I’m getting a little anxious — my spider family is in a quiet phase right now. I have 6 breeding pairs of adults (well, Gwyneth ate her consort after mating, so 5½, and maybe bred pairs is the better term). I’m down to one egg sac — again, from Gwyneth, who is a sick Goth freak because she knitted an ugly, sloppy sac with the dead corpses of her prey imbedded in it, but it does have developing embryos inside it. She also littered the floor with decapitated fly heads. Gwyneth scares me sometimes.
But otherwise, I’m just waiting for them to produce more. My goal is to have a steady reliable output of eggs, and these little hiatuses are nerve wracking, but also understandable, since the colony is so small yet.
I do have a lot of tiny little juveniles coming up, at least. They’re getting a little overwhelming — these are my spider-children, in these little vials I picked up at JoAnn Fabrics (they’re intended for storing and sorting beads, but I have perverted them to my own wicked ends.) Thirty vials, thirty hungry little babies.

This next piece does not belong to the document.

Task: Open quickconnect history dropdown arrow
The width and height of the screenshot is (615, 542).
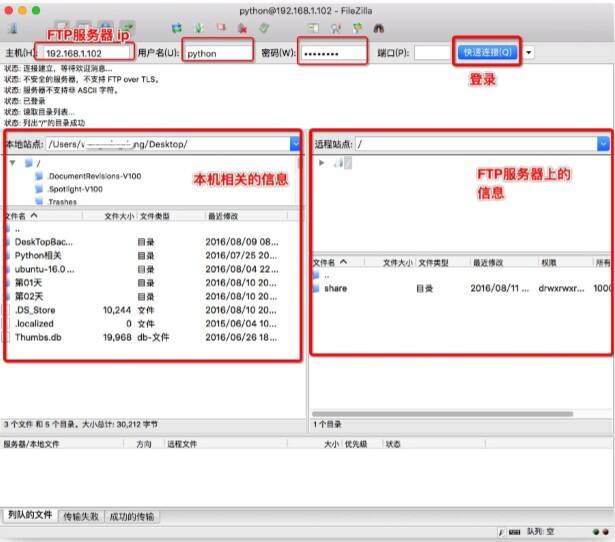Action: coord(529,52)
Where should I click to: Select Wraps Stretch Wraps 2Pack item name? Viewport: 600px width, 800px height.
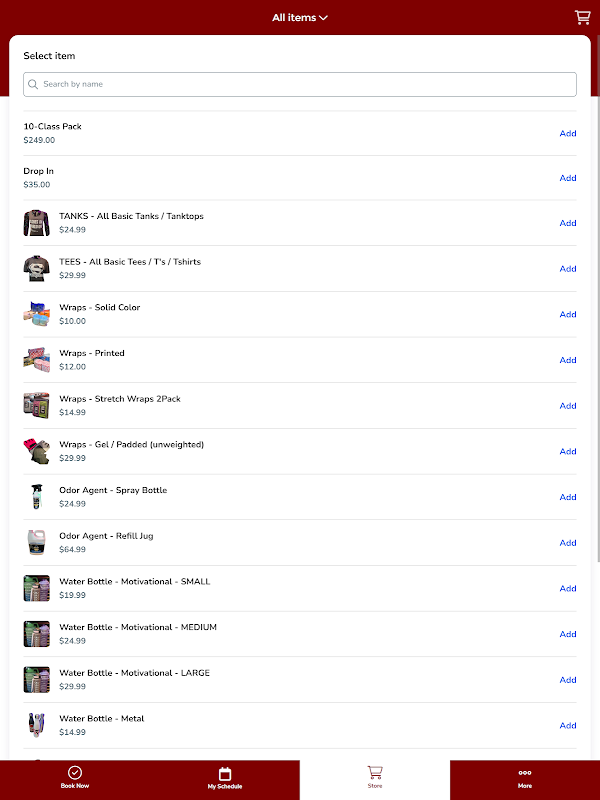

I have to go in every couple of days and tend to them. Put one or two flies in each vial (I made a little fly-shaker out of an Eppendorf tube — it’s like a salt shaker, only when you shake it flies come out), give ’em a spritz of water from an atomizer, and agonize over their health and predatory instincts. As they get big enough, I move them to an adult-sized tube, and when I’m confident of their sexual maturity, I’ll pair them up.
But right now it’s a waiting game with placid little beasties (except for Gwyneth) quietly tending to their webs, nibbling on flies and crickets, making me fret over when they’re going to spawn again.
By the way, over half the vials I’m cultivating contain Gwyneth’s progeny — she’s a fecund little monster. I’ll be interested to see if her distinctive behaviors carry on into the next generation. I’m planning on doing some inbreeding of her offspring to see if I can get a brood of savage spider mothers.
ardipithecus says
Just in case you are planning to invade with your spider army, I want you to know that I have stiletto heels. They are the perfectweapon, worn or swung like a club, to take out the officers, while leaving the leaderless troops to wander aimlessly eating the bad bugs in my garden.
PZ Myers says
You only have two of them. I think your heels will be outnumbered.
komarov says
Oh, I see you have sealed the vials with … foam. I’m sure the budding army has not tested the strength of their confinement, nor have they found they can break out any time they want or elected to bide their time until, with strength in numbers, they overwhelm you. Overwhelm us all. So everything is perfectly fine.
Let me just check … ah, the Atlantic’s still where it’s supposed to be, good.
Re: ardipithecus (#1):
Precision weaponry is all very well, but surely prudence demands you keep something larger handy handy just in case? Boots of mass stomping may be called for before this is over.
jrkrideau says
Ah, no spider pictures.
I found a spider in my kitchen this morning. Quite a cute little thing.
WhiteHatLurker says
I’m planning on doing some inbreeding of her offspring to see if I can get a brood of savage spider mothers.
Just so you can have Incestuous Cannibals?
Woah, rock band name. I got dibs on it. Lemme learn the saxophone and I’ll use it.
PaulBC says
Yikes. Isn’t this what Renfield did in Dracula? I caught this without any context, so I will assume there is a good scientific reason for it. If you start collecting birds, I may withdraw the benefit of the doubt.